Did you make any progress in understanding where libz comes from? --disable-lstopo --disable-testing --disable-tools would likely all be easy to implement (they somehow exist hidden behind --enable-embedded-mode which is not what you want).

nazar-pc commented 1 month ago

Did you make any progress in understanding where libz comes from?

Unfortunately I did not and I abandoned attempts shortly after last message. I would appreciate additional flags and fixes though, it'll simplify CI and make compilation of the library faster.

bgoglin commented 4 weeks ago

While working on --disable-utils, I am wondering if the issue is within configure or the actual build. What if you just run a normal ./configure && make -C hwloc && make -C hwloc install (somehow similar to --disable-utils that keeps configure checks but disables the utils/ directory), do you get any issue?

nazar-pc commented 4 weeks ago

As can be seen from CI logs above, it was trying to link the library.
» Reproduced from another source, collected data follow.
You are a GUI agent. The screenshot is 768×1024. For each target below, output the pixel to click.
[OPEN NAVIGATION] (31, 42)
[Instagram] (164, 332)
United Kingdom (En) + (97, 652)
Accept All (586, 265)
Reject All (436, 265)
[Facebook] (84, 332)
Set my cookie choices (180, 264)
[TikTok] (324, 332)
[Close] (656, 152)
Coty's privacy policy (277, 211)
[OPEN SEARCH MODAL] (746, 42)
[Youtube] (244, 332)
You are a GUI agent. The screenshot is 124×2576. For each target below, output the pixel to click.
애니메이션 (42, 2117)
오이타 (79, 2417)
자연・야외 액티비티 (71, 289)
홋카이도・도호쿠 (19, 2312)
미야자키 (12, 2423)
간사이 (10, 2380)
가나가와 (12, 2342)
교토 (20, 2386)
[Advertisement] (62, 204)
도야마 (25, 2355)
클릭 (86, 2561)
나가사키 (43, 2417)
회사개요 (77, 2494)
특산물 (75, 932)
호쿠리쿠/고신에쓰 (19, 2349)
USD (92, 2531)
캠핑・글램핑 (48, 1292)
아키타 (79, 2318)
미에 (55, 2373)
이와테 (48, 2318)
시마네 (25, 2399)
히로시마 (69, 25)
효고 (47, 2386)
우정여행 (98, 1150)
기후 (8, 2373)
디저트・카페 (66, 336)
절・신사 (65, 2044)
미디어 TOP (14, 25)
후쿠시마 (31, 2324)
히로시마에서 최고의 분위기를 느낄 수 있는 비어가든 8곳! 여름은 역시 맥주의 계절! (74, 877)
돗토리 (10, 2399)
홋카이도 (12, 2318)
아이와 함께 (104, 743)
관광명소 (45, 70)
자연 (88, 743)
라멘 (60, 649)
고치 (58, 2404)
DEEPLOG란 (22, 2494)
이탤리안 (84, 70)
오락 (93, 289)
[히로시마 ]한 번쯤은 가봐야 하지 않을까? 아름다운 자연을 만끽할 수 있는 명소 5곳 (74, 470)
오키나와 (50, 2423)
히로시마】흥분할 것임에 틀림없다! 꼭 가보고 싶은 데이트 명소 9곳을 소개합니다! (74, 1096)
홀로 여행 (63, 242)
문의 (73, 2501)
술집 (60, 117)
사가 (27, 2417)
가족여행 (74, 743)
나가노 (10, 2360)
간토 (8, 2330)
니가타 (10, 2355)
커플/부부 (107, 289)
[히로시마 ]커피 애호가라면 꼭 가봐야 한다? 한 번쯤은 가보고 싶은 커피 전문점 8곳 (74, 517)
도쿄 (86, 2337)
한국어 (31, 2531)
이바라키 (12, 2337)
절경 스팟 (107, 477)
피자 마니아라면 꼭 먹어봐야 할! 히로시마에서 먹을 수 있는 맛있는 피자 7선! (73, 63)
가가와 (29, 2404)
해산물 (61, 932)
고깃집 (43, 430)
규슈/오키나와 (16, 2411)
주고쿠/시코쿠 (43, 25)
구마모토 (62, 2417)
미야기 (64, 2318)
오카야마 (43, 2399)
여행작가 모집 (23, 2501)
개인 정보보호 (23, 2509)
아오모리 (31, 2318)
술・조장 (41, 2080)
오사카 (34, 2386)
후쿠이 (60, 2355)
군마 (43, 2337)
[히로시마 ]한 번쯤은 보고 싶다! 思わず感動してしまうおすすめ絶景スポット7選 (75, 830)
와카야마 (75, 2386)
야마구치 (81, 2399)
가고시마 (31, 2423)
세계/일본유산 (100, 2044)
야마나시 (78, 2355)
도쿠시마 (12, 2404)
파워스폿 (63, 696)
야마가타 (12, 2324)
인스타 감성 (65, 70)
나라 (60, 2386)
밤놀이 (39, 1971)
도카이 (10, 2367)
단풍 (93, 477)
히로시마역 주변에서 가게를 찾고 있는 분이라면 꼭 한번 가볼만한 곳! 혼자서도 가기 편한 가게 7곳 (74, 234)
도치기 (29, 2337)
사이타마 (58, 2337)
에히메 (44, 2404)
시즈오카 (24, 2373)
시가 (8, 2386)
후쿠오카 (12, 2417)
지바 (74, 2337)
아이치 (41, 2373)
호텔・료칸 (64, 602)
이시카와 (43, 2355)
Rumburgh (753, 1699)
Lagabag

Whether it was caused by the configuration or something else I'm not entirely sure. I wasn't even calling configuration myself, it is wrapped by this Rust library internally: https://github.com/HadrienG2/hwlocality

bgoglin commented 4 weeks ago

@hadrienG2 do you by chance have any idea about this?

HadrienG2 commented 4 weeks ago

In the configuration used by the current public main branch of subspace-farmer, and when building for Linux, I configure hwloc with --enable-static --disable-cairo --disable-io --disable-libxml2 (well, I also add --disable-shared, but for our purposes this shouldn't matter and keeping the shared library in allows me to use ldd in later checks).

The only other change I make with respect to the vanilla build configuration is to add some RPATHs for hwloc transitive dependencies so that the final binary works without LD_LIBRARY_PATH tricks even if the dependencies are in a weird location. This does not affect the set of linked libraries.

So I replicated a local hwloc build in this configuration, using the same hwloc release as current hwlocality vendored builds...

curl https://download.open-mpi.org/release/hwloc/v2.10/hwloc-2.10.0.tar.gz | tar -xz
cd hwloc-2.10.0/ && mkdir build && cd build
../configure --enable-static --disable-cairo --disable-io --disable-libxml2
V=1 make -j$(nproc)

...and there is no mention of zlib or -lz in the configure script's output and the build commands.

The resulting libhwloc does not link to zlib...

$ ldd hwloc/.libs/libhwloc.so
    linux-vdso.so.1 (0x00007f36408b7000)
    libm.so.6 => /lib64/libm.so.6 (0x00007f364074e000)
    libudev.so.1 => /lib64/libudev.so.1 (0x00007f364070a000)
    libc.so.6 => /lib64/libc.so.6 (0x00007f3640400000)
    /lib64/ld-linux-x86-64.so.2 (0x00007f36408b9000)
    libcap.so.2 => /lib64/libcap.so.2 (0x00007f36406fc000)

...and most importantly for the error at hand, its pkg-config does not direct dependents to link to zlib either:

$  cat hwloc.pc 
prefix=/usr/local
exec_prefix=${prefix}
libdir=${exec_prefix}/lib64
includedir=${prefix}/include

Name: hwloc
Description: Hardware locality detection and management library
Version: 2.10.0
Requires.private: 
Cflags: -I${includedir}
Libs: -L${libdir} -lhwloc
Libs.private: -lm  -ludev    -lpthread

In fact, there is no mention of the -lz build option anywhere in the build directory.

$ grep -r -- '-lz'
Makefile:dist-lzip: distdir
Makefile:   dist-all dist-bzip2 dist-gzip dist-hook dist-lzip dist-shar \

@nazar-pc Are you absolutely sure that 1/this error still occurs with current hwlocality and 2/this -lz flag comes from the use of hwlocality, and not from any of the other dependencies of subspace_farmer?

nazar-pc commented 3 weeks ago

Tested with current state of the code and libraries and zlib1g-dev:arm64 is no longer needed for cross-compilation it seems

bgoglin commented 3 weeks ago

Hmmm, I am closing the issue then, but I wonder what happened.